GWETIOW (KÓE-TIÂU)

Gwetiow nahm (broth)

Gwetiow nahm is a big bowl of tasty, quick and healthy bowl of noodle served in tasty chicken or vegetable broth. These dishes are for people with limited time and is enjoyed by millions daily in the far east.

Gwetiow hang (dry)

Gwetiow hang are noodles served without broth and is accompanied with meat or vegetables. It is quickly blanched to ensure taste, goodness and freshness is maintained.


HISTORY

Bah-mi is a combination of two Hokkien (Chinese) words which is literally translated to English as "meat noodles" (肉麵, Bah-mī). The noodle itself is wheat based which was brought to the Southeast Asia by Chinese immigrants with ‘Fujian’ or ‘Hokkien’ origin, generally prepared and topped with meat i.e barbecued pork (char-siu - 叉燒)

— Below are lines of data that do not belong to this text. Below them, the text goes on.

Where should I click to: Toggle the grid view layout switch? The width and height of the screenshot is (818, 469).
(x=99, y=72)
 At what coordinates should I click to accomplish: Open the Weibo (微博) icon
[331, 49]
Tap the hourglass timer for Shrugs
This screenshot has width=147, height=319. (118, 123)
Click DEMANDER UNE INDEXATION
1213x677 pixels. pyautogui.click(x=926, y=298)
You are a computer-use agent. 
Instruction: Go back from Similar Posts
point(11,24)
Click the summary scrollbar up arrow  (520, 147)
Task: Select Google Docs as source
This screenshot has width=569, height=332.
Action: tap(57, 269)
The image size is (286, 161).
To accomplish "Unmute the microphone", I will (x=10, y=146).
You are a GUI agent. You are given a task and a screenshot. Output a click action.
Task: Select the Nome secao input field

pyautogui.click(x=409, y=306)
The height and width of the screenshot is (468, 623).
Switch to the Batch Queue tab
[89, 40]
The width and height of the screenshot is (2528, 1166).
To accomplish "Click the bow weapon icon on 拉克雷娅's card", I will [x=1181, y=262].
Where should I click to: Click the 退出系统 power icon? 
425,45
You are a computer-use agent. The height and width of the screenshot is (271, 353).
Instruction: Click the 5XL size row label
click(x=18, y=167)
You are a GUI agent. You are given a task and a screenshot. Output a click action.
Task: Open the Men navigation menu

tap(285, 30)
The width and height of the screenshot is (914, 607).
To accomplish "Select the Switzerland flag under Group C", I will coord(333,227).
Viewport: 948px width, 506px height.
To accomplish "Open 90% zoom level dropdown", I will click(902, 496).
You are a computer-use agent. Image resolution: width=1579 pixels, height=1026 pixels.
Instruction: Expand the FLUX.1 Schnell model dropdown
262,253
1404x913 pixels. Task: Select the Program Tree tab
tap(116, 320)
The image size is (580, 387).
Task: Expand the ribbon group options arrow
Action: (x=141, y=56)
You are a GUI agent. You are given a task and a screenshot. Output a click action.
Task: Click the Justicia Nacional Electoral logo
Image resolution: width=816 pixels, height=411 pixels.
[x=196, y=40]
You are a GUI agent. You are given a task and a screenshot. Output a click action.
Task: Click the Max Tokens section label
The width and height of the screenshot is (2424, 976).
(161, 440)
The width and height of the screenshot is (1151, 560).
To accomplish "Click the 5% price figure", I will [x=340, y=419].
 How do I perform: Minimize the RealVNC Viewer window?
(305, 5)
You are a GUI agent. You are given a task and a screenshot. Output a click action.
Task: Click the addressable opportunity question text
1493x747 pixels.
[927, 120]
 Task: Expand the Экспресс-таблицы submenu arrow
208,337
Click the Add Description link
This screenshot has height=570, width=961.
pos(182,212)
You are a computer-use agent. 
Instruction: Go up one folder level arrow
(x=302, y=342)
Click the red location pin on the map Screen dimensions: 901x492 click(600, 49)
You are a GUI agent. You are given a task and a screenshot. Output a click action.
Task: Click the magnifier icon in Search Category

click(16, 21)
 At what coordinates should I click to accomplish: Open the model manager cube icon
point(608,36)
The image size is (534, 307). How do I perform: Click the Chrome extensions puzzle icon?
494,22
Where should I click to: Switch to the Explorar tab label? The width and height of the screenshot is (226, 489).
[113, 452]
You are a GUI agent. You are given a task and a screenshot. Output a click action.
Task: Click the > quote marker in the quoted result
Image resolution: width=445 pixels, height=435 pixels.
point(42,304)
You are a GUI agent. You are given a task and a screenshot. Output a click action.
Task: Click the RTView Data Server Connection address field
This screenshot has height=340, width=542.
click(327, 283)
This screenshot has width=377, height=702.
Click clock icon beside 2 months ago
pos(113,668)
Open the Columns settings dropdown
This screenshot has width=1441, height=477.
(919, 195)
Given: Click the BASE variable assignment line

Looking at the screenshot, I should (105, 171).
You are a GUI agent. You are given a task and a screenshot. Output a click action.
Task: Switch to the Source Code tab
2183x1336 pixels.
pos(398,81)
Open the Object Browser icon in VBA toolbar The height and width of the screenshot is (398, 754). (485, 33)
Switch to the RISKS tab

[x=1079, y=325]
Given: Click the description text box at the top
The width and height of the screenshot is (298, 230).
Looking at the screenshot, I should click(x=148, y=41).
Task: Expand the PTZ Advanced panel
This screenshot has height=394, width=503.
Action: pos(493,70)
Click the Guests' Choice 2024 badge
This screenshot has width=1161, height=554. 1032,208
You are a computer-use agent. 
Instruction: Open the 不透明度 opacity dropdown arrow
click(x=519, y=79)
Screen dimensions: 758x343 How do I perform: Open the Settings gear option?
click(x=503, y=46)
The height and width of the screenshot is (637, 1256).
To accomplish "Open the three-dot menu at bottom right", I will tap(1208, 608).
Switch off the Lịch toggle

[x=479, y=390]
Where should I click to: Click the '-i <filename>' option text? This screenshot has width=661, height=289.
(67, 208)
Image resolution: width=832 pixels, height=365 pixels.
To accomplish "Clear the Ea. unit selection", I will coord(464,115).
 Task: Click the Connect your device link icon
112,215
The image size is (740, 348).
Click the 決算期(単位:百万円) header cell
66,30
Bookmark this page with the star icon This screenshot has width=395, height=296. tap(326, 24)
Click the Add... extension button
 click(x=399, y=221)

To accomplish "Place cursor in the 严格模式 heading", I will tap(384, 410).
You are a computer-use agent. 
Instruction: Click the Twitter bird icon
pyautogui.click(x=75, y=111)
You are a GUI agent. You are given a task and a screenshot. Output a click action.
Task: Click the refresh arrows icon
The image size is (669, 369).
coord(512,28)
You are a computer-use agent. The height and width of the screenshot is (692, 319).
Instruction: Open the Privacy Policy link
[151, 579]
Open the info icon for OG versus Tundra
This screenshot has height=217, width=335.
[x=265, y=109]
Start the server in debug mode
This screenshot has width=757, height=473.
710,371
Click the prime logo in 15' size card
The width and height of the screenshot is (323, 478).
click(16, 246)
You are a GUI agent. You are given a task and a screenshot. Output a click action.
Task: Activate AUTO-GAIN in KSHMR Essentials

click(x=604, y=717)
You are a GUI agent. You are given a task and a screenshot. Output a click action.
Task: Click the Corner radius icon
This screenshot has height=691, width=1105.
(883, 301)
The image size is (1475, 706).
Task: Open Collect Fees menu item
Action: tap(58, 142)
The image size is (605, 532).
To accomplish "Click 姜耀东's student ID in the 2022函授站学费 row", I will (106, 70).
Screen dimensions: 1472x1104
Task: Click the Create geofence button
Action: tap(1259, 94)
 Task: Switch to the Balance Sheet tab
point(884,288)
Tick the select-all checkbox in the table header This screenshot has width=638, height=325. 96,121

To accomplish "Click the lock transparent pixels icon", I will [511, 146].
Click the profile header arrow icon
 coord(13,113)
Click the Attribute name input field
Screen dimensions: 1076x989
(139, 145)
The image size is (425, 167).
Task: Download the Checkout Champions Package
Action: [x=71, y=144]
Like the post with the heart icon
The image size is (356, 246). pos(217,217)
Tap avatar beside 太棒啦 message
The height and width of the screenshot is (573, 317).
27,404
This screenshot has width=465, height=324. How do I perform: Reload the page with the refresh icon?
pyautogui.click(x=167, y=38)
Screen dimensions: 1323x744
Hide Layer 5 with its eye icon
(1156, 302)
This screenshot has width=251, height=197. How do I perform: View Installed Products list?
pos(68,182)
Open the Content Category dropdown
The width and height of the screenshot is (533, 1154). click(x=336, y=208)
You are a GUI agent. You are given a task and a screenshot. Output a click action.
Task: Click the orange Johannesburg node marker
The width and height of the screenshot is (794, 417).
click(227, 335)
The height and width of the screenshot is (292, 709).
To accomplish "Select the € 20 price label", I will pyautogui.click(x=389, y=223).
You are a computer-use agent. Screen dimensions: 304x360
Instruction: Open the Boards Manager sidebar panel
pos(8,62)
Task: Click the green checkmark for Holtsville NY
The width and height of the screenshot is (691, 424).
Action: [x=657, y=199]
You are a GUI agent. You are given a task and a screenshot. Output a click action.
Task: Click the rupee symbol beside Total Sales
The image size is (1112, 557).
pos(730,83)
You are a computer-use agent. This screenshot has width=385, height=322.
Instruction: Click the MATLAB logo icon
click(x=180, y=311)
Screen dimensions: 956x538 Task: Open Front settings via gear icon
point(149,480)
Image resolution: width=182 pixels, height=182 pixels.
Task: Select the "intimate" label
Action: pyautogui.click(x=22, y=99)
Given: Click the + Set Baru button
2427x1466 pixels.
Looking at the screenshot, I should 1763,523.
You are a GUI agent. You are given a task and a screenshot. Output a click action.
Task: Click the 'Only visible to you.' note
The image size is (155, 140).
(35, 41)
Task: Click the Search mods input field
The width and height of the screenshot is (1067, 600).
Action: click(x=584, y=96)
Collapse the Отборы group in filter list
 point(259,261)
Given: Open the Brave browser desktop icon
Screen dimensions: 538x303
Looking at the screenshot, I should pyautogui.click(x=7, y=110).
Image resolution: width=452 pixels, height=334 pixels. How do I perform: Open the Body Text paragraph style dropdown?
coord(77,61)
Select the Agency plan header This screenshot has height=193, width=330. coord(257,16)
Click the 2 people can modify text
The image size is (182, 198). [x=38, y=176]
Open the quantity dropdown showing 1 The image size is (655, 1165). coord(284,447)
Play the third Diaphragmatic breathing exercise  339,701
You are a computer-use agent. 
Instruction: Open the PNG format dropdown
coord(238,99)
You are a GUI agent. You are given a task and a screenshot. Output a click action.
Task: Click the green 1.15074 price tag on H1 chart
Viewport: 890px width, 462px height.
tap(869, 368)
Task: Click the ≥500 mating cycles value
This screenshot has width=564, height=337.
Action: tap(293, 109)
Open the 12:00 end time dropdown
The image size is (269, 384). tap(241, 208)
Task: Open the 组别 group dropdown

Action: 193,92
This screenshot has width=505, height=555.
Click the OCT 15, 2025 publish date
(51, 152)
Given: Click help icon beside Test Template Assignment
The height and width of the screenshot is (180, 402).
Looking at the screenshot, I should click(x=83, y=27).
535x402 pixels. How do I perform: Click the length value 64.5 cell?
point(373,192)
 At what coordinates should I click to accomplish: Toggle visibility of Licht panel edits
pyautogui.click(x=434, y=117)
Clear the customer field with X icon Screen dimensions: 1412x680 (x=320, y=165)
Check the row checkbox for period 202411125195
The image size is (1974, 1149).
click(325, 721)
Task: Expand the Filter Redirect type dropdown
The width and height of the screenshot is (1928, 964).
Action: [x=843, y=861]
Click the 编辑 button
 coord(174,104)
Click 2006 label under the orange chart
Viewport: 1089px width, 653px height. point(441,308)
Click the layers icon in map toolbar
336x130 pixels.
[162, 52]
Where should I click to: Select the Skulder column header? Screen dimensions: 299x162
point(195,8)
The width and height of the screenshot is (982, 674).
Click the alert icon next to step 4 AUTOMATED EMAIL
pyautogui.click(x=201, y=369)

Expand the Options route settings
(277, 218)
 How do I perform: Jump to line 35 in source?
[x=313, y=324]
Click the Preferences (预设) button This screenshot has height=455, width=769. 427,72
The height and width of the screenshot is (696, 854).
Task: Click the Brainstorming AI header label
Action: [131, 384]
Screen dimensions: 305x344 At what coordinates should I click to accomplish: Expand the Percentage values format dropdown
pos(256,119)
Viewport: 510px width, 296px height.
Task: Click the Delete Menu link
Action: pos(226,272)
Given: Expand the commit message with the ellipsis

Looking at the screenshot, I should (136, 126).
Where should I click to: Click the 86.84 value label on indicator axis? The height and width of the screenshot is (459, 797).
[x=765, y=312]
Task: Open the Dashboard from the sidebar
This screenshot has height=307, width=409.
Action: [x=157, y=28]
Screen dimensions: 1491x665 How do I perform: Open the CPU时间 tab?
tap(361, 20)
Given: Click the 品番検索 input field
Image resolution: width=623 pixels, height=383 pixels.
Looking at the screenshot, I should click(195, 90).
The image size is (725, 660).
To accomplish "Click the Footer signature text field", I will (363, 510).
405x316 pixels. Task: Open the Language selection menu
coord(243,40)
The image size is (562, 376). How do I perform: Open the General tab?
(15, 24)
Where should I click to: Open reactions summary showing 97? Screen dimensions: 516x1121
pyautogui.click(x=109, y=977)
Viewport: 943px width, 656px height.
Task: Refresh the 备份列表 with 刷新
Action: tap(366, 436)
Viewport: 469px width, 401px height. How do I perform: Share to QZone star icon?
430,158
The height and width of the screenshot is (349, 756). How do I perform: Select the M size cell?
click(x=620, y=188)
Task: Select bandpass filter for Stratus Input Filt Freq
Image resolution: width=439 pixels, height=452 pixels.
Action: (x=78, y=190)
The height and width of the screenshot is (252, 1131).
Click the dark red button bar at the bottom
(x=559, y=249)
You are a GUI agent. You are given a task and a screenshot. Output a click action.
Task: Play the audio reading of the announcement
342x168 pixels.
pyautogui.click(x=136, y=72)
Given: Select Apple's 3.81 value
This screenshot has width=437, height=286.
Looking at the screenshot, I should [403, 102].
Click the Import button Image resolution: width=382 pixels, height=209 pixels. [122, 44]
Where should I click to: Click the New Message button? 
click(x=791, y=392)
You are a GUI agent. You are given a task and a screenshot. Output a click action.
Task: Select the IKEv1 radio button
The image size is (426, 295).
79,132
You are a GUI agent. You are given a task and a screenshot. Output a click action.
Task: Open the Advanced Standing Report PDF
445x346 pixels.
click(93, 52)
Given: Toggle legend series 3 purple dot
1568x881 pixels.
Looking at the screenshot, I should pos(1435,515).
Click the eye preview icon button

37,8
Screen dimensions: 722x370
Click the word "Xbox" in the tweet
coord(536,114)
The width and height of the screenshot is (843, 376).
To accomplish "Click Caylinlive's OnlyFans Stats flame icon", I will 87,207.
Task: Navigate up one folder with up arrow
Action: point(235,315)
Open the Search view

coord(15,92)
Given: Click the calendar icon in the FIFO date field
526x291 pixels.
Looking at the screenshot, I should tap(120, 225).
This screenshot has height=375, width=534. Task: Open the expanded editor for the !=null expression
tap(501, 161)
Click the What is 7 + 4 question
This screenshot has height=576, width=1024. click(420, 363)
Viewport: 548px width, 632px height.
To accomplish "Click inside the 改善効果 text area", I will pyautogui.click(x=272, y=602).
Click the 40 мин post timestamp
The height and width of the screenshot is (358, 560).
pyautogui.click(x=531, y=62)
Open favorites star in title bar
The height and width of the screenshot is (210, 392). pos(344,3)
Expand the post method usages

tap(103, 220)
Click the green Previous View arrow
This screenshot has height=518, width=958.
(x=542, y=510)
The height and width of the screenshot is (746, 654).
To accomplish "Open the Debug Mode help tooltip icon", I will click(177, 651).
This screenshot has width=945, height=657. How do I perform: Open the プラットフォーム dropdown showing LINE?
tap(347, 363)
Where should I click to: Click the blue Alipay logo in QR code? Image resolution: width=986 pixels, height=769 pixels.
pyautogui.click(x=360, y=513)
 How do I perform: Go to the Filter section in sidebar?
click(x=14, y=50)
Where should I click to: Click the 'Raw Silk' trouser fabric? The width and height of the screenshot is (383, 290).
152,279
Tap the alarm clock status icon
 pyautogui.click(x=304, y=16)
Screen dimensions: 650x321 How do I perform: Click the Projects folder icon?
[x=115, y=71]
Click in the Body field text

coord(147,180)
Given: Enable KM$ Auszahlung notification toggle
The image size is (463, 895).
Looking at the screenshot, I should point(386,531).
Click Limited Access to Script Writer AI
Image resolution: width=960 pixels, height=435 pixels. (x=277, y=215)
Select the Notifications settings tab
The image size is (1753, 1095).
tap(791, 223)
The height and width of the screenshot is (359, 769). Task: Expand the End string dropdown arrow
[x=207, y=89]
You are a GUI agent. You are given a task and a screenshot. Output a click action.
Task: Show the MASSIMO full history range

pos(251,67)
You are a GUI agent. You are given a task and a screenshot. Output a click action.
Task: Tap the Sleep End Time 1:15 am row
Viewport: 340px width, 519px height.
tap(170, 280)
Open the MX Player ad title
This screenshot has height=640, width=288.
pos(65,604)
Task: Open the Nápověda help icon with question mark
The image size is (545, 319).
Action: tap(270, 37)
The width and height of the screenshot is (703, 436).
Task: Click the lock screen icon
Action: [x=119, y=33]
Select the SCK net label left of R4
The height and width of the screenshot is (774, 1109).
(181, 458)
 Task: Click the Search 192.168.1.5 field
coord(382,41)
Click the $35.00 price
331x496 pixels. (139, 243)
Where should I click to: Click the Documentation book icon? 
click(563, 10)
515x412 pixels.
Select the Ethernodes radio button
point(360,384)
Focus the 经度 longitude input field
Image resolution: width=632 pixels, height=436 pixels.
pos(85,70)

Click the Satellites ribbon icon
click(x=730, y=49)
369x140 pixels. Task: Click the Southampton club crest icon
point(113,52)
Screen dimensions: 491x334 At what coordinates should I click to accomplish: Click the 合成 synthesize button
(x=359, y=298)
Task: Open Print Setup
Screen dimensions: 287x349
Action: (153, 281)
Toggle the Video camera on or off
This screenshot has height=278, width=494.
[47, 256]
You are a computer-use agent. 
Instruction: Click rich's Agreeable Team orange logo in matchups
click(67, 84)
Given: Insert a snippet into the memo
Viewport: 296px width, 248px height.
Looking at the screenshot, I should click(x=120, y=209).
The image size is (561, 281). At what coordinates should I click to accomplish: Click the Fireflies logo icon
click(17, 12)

Today, the humble noodle has become one of most common noodle dish, and especially in Southeast Asia which have significant Chinese populations. Through the years, it has been further developed tto reflect the local cooking trends and tastes.


PAD THAI

Listed at number 5 on CNN Go in 2011 on their World's 50 most delicious foods readers' poll, the stir-fried flat rice noodles and is thought by some to have been introduced to the ancient Thai capital city of Ayuthaya by Viet traders.

During his time as Prime Minister between 1938 to 1944 and from 1948 to 1957, Plaek Phibunsongkhram promoted Pad Thai in his campaign to establish Thai nationalism and at the time wanted to westernise the country. He even supported the name change of the country from Siam to Thailand.

His nationalistic ambition was so strong that he even went on to eliminate the Chinese influence that was thought to have dervied from the wheat noodles into Thailand and as one of Asia’s main exporter of rice, his government promoted rice noodles and helped to establish the identity of Thailand. As a result, the "Sen-Chan" noodle made from rice was born. The Pad Thai has since become one of Thailand's national dishes and can be found is most corners of Bangkok.


PAD KEE MAO (Drunken noodles)

It is normally made with flat rice noodle and is a Chinese influenced dish made popular with the Chinese settlements living in Thailand. The word ‘kee mao’ itself means drunkard.

Because it had such a wide range of ingredients in it, one of the theories about how the name came about is someone who came home drunk and wanted some food in a hurry and put whatever ingredient was available in wihich consisted of stir frying flat noodles with fish sauce, garlic, chillies, meat, seafood, soy sauce and tofu.

Another theory (which we found most interesting and plausible due to it’s sheer fiery heat from the chilli) is that it made the drunken spouses sober once they had a mouthful. The other theory was the opposite and that the dish is so spicy that one needs to drink lots of beer to put the fire out.